Several of my VMs (which are very different than containers, obviously - even though I believe VMs on K8s _can_ be a thing...) run (multiple) docker containers.
personally : proxmox /VM is great if You'd like to separate physical HW. In my case - virtualized TrueNAS means I can give it a whole SATA controller and keep this as an isolated storage machine.
Whatever uses that storage usually runs in a Docker inside an LXC container.
If I need something more isolated (think public facing cloudflare) - that's a separate docker in another network routed through another OPNSense VM.
Desktop - VM where I passed down a whole GPU and a USB hub.
Best part - it all runs on a fairly low power HW (<20W idle NAS plus whatever the harddrives take - generally ~5W / HDD).
"Why would I need virtualization when I have Kubernetes".. sounds like a someone who has never had to update the K8s control plane and had everything go completely wrong. If it happens to you, you will be begging for an HVM with real snapshots.
Makes backups of the KVM VM running docker easy too right
I second the shout out for Mealie, it's very useful. Importing from URLs works very well, and it gives you a centralised place for all your recipes, without ads or filler content and safe from linkrot.
Not sure I understand the need to use a Raspberry Pi here. They're cool and all, but wouldn't a regular old PC be simpler to setup, maintain, and attach hardware to? It's a hobby--and you can do whatever you want, but I wouldn't involve a Pi in a home server setup unless I specifically needed something it bought me, like the small form factor, low power usage, GPIO pins and so on.

---------------

» Problem set:
a – Can you retype the home server discussion from "Several of my" to "generally ~5W / HDD)."?
b – How might the home server discussion go on after its last comment? Write the next part of it.

---------------

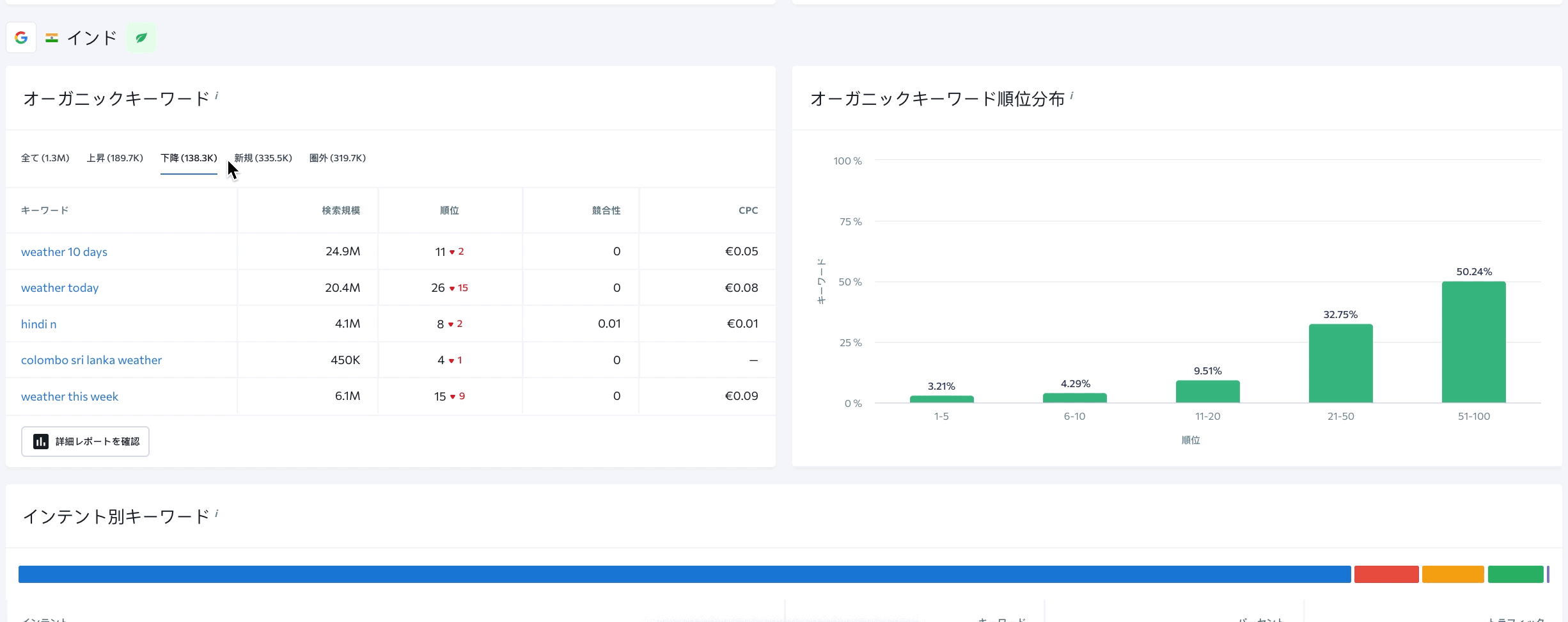Screen dimensions: 1568x622
Task: Click the India flag icon
Action: 52,38
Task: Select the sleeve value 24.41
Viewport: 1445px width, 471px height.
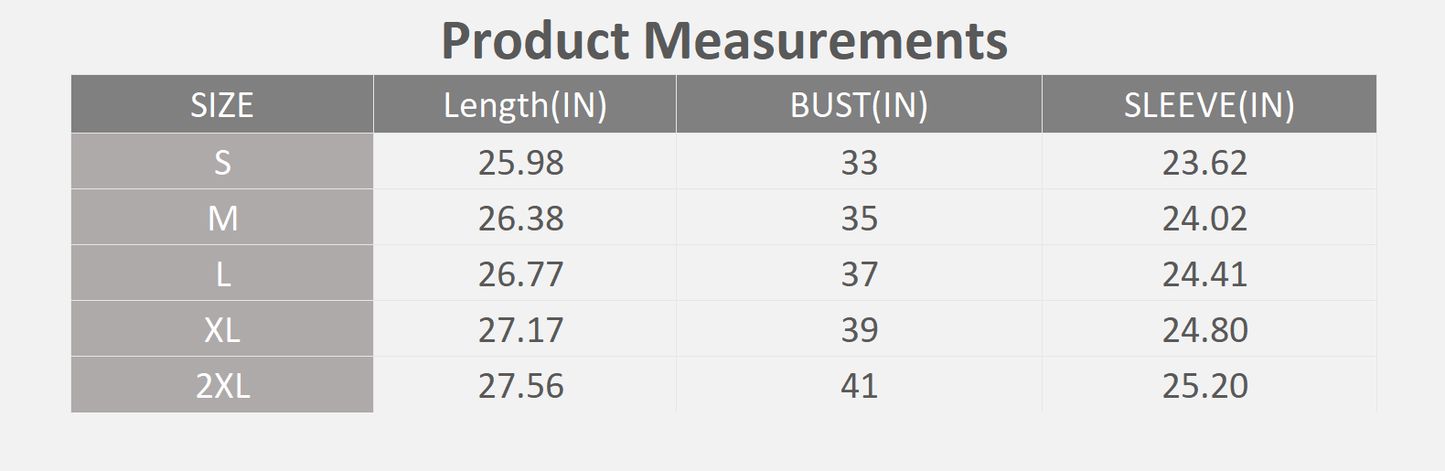Action: pos(1205,274)
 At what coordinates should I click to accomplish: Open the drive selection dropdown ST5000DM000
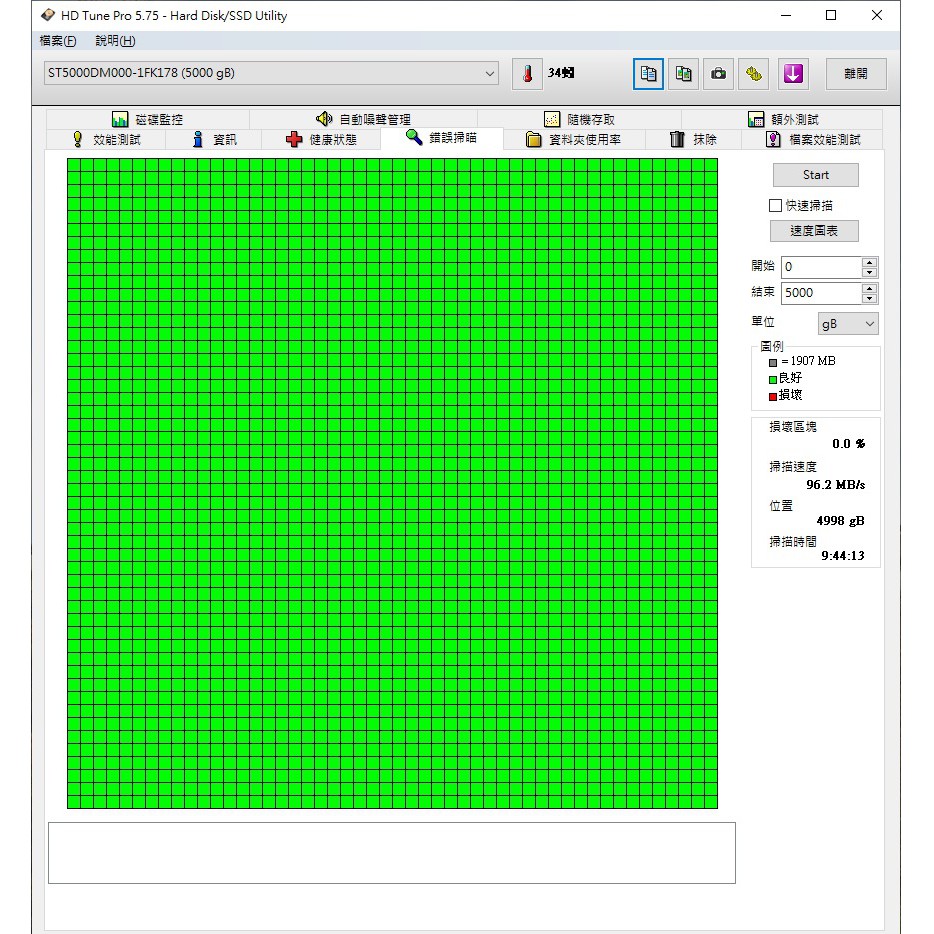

---------------

» Results by task:
a –
Several of my VMs (which are very different than containers, obviously - even though I believe VMs on K8s _can_ be a thing...) run (multiple) docker containers.
personally : proxmox /VM is great if You'd like to separate physical HW. In my case - virtualized TrueNAS means I can give it a whole SATA controller and keep this as an isolated storage machine.
Whatever uses that storage usually runs in a Docker inside an LXC container.
If I need something more isolated (think public facing cloudflare) - that's a separate docker in another network routed through another OPNSense VM.
Desktop - VM where I passed down a whole GPU and a USB hub.
Best part - it all runs on a fairly low power HW (<20W idle NAS plus whatever the harddrives take - generally ~5W / HDD).

b –
I always need lower power consumption. I'm in the UK and my power costs are $0.40 per kWh. Even running a raspberry pi 5 24/7 would cost me $25 per year
I just commented on this above, but I actually got for the Pi for free and it's a very capable device. I wouldn't buy one for this use case (nor do I really recommend it, but it _does_ work).
One of my favorite CyberPower perks is their RMCARDs for network monitoring: It's a separate module that works in basically all of their rackmount UPSes. You can replace the entire UPS without having to pay for the little mini web server again, it'll just pop right into the new unit.
It is a little hefty for a homelab-level setup, but the impressive bit to me is that they've kept compatibility with it longer than we've replaced UPSes at work (it looks like the RMCARD205 and 305 were introduced in 2018), so instead of paying for that hardware built into each unit, the RMCARD has been a one-time purchase we can bring from unit to unit.
APC UPSes that support their network management card add in - then the cards can frequently be purchased on eBay for $30-$100, you have to make sure the UPS supports the card, but they are excellent. Model numbers like ap9631 (if i recall). I run about 10 of them across different locations and they work great , some of them for 8+ years now. ( about a year ago when I got a new ups, Apc still offered the older firmware for download, however after a certain FW version it started going to a cloud subscription model - so be sure to keep the old firmware. If you’re worried about the firm or not being updated on the non-cloud version, just be sure to vlan/firewall control access to them which you should be doing anyway)
Good reminder for me to set up a UPS for my home lab before I go on vacation. . .
I've recently learned that "homelab" is a specific thing meaning you run certain software (like Proxmox), and not a generic term for running a 'server lab' at home.
Most “homelabs” are built by a developer LARPing as a sysadmin, with a user population of one (themselves) or zero for most of the features.
It’s the SUV that has off-road tires but never leaves the pavement, the beginner guitarist with an arena-ready amp, the occasional cook with a $5k knife. No judgment, everyone should do what they want, but the discussions get very serious even though the stakes are low.
LARPing as a sysadmin has a lot of benefits. It's taught me Ansible, Docker, Kubernetes, etc.
Which are all pretty useful considering my day job is a software engineer.
Many of these things have been directly applicable at work, e.g. when something weird happens in AWS, or we have a project using obscure Docker features.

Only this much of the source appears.